‘Allah -haşa- yeryüzüne mi inip yönetecek?’
İlk gençliğimizde annemizden, babamızdan, yakınlarımızdan anladığımız İslam, bir ‘din’di.
Biz o ‘din’in içindeydik, hani şimdi ‘ekosistem’ diyorlar ya, ‘ekosistem’imiz oydu.
Bu ‘din’ saygın bir şeydi. Kenarda, kendi halinde.
Kız kardeşimiz ortaokula, liseye hele hele üniversiteye gitmek istemedikçe sorun çıkmıyordu.
Gayet tabii her şeyin iyisi, doğrusu bizdeydi.
Ama büyük bir ihtimalle dinimizin ve dinimizle bağlantılı olarak bizim hakkımız yeniyordu. ‘Düzen’ bizim haklarımızı dikkate almıyordu.
Aklımız ermeye ve etrafımızda olup bitenleri daha iyi (bu ‘daha iyi’ kendimize göre ‘daha iyi’) anlamaya başladıkça nezdimizdeki ‘din’ siyasileşmeye başladı.

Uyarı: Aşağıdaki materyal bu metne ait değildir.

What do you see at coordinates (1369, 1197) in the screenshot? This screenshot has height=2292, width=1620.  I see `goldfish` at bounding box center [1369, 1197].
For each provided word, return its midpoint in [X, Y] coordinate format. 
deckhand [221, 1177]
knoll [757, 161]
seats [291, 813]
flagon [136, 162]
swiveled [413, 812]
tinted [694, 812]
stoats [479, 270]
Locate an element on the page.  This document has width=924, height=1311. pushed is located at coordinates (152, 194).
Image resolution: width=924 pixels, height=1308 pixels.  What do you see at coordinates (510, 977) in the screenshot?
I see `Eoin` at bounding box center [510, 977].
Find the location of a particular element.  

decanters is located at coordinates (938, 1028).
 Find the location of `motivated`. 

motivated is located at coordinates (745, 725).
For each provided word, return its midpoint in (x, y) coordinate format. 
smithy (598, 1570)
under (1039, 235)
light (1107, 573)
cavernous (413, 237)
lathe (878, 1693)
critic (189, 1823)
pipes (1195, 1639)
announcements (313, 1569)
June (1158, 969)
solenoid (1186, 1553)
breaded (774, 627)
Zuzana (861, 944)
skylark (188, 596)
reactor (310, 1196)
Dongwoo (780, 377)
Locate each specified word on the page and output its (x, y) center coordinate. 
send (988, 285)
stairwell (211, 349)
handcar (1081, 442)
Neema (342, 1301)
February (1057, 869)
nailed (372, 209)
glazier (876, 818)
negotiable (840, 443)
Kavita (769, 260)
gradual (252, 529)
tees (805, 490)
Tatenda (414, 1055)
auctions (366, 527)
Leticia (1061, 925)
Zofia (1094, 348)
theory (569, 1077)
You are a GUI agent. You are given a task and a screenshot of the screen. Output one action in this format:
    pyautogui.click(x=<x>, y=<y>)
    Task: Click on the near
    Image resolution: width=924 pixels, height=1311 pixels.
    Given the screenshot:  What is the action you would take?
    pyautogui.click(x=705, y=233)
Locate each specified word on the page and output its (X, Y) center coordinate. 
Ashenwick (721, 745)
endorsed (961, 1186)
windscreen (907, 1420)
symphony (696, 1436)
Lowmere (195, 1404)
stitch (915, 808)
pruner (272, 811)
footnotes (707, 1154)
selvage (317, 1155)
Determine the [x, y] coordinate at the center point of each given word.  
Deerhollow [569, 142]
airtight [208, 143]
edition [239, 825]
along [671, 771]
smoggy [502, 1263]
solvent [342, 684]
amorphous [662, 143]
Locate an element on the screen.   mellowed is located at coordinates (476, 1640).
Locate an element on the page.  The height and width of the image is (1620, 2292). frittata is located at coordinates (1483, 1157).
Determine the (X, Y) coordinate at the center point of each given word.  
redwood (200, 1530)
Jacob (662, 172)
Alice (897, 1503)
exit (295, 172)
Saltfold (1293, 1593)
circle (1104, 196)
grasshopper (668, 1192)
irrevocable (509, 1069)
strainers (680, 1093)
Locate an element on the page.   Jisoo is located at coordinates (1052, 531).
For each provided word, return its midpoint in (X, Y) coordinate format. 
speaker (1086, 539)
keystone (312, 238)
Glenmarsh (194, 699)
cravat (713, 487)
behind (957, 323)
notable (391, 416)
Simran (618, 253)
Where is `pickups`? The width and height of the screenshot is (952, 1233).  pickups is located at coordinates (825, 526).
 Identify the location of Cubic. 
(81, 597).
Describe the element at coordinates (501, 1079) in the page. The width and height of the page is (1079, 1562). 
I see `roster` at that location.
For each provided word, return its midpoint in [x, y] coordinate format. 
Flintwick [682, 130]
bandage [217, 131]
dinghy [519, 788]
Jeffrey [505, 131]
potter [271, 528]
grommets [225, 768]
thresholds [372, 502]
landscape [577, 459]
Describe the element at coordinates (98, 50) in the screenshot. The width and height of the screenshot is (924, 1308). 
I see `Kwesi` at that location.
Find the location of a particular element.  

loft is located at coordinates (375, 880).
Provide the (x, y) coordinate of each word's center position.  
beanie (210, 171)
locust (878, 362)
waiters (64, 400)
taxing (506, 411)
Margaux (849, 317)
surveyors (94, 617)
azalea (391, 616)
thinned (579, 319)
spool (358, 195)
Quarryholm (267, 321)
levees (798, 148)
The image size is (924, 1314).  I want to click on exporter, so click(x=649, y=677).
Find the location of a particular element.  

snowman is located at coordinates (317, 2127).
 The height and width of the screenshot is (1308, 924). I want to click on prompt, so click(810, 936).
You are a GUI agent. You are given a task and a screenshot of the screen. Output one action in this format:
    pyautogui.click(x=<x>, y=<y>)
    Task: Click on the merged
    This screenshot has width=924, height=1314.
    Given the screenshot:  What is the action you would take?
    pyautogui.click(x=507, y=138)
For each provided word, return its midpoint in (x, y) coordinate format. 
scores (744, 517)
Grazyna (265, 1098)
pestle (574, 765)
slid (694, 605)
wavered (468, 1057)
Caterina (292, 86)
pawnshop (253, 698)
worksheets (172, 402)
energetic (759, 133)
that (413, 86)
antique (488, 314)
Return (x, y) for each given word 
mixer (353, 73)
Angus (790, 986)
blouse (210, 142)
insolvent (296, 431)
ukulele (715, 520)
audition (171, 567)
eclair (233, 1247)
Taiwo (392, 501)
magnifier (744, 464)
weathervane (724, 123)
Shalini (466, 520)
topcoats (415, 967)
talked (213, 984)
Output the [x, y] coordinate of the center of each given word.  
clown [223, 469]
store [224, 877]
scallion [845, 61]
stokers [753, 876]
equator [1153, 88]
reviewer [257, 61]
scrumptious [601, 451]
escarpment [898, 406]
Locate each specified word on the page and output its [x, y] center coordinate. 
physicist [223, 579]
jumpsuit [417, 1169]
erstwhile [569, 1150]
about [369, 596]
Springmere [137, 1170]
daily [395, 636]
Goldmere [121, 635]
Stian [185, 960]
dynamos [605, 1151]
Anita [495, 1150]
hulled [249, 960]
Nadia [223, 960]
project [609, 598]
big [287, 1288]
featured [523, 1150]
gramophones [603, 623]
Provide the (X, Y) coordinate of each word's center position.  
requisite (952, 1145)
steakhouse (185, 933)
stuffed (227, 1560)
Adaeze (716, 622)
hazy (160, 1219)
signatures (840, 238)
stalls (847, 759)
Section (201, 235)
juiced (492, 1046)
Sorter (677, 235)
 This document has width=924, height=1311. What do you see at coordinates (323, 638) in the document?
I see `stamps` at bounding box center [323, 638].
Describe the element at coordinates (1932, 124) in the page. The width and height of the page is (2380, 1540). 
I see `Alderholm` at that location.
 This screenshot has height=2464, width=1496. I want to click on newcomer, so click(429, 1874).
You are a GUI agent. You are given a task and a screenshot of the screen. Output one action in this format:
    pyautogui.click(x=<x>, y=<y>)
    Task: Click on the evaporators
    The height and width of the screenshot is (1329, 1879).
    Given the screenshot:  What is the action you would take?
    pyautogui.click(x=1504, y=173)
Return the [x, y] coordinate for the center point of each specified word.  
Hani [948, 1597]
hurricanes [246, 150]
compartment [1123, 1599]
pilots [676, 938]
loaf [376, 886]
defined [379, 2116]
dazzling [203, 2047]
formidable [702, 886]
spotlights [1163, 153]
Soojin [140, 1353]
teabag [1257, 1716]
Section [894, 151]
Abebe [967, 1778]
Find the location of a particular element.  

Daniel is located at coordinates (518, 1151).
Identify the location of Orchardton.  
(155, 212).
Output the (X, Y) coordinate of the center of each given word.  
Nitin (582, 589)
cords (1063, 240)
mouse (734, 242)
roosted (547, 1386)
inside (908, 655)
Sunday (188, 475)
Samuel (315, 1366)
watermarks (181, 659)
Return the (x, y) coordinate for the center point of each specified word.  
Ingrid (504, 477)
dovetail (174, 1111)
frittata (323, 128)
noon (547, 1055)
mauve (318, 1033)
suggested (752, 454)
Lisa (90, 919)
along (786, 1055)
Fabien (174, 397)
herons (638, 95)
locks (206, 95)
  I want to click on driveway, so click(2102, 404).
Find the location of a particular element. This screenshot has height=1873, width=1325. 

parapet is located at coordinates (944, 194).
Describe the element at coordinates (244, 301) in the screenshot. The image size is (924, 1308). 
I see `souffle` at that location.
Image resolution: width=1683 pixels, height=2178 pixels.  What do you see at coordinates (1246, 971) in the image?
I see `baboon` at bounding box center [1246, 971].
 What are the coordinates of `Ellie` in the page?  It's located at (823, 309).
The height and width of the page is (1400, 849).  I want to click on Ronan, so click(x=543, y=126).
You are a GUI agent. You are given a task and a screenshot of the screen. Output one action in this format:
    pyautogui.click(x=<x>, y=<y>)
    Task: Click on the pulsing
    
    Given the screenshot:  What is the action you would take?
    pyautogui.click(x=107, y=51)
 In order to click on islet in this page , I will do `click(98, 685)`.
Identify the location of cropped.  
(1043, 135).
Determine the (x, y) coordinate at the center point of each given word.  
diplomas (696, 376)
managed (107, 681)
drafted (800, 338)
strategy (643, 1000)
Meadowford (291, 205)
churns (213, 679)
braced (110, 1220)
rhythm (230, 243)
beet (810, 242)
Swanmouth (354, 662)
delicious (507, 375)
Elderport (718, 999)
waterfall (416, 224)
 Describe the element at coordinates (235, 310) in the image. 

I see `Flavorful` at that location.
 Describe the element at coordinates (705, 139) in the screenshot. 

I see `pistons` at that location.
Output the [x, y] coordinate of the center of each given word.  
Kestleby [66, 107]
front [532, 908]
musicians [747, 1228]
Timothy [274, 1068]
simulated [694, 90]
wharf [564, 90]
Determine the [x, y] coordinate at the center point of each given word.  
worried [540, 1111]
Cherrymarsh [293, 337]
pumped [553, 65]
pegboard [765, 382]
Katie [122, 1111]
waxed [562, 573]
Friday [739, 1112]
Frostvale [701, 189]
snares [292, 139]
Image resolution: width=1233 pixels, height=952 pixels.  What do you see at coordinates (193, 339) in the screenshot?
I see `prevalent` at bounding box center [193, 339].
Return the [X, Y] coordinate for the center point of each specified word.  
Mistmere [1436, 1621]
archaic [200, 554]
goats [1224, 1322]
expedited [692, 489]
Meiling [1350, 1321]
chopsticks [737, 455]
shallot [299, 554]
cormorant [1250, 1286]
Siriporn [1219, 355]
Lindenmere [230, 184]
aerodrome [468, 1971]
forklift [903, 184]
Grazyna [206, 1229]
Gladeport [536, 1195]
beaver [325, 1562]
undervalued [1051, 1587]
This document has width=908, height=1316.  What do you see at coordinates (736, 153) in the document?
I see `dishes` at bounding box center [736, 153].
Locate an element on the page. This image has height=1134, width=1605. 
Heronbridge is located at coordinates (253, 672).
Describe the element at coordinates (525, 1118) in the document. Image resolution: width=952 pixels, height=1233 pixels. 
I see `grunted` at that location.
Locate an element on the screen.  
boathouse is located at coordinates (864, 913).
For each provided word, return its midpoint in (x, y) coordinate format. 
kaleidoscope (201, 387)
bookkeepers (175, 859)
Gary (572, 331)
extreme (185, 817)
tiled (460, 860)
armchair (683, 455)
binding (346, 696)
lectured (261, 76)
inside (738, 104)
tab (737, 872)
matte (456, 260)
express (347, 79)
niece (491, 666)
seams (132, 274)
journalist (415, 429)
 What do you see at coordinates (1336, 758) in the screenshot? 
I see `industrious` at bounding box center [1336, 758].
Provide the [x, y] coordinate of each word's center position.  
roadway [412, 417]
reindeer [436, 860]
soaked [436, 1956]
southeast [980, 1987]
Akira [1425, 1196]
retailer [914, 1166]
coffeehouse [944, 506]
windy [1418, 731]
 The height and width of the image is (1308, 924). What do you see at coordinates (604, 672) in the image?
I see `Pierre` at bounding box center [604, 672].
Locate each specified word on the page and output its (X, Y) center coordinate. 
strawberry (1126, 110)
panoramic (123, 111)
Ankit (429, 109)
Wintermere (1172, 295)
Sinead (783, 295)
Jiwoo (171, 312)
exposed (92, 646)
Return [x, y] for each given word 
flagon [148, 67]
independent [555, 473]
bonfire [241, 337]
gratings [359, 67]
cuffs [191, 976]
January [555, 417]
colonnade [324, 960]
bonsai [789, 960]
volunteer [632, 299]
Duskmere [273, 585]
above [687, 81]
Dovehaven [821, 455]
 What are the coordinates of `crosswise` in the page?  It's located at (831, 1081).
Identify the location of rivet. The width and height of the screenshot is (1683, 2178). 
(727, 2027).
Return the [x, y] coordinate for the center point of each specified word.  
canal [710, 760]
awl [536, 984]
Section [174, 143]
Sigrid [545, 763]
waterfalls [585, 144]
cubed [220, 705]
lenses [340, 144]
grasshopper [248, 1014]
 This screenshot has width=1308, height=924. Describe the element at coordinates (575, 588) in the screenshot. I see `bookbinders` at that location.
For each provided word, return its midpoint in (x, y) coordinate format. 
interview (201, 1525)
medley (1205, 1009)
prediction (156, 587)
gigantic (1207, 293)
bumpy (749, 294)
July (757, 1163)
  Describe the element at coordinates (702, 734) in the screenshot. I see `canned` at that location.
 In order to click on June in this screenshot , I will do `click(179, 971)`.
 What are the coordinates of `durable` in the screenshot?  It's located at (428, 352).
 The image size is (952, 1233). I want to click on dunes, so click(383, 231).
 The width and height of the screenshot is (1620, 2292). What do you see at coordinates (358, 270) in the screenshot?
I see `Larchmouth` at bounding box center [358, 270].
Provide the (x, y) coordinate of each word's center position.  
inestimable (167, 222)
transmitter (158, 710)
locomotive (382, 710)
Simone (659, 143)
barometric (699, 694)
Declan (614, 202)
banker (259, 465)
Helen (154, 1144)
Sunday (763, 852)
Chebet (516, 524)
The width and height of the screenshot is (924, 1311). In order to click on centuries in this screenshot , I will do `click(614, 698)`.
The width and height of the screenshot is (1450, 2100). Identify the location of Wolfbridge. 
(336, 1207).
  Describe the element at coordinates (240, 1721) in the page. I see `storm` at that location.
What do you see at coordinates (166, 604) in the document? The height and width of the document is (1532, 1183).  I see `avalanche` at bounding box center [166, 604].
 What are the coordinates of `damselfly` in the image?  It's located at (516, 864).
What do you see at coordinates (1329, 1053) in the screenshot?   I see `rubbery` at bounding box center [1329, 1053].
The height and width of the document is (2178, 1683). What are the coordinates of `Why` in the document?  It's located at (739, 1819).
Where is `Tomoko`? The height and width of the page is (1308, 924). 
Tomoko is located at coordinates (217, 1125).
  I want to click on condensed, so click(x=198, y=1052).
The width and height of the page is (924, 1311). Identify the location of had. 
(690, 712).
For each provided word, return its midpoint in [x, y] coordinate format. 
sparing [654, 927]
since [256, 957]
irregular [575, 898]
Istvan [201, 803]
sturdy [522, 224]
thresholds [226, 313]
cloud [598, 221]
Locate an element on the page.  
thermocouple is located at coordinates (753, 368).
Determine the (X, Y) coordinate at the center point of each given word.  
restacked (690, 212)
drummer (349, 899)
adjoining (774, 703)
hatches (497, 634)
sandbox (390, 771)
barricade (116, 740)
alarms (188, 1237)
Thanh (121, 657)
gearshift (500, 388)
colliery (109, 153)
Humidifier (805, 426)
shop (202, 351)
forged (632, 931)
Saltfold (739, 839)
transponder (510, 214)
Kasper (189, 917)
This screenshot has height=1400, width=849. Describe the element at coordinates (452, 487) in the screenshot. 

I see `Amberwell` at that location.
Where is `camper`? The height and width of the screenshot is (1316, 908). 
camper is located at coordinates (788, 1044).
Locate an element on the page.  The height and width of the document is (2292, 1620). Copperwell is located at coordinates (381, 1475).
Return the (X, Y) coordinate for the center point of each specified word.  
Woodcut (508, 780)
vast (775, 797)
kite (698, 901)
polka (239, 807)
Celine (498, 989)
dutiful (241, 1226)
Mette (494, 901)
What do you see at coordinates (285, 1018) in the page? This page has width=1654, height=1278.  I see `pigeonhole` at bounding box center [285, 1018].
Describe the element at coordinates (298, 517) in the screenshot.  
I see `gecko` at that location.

Etrafta kendi düzenlerini kurmaya, kendi ‘devrim’lerini yapmaya uğraşan sağcı ve solcular vardı.
Üstelik, haklı görünüyorlardı.
Mesela solcular, ‘düzen’in toplumu sömürdüğünü söylüyorlardı.
Sağcılar da memleketi komünistlere bırakmamanın telaşındaydı.
Bizim onlardan daha haklı olmamız lazımdı.
Olduk nitekim.
Kapitalizmle Komünizmin arasında bir yerde duran bir orta yol ideolojisi geliştirdik.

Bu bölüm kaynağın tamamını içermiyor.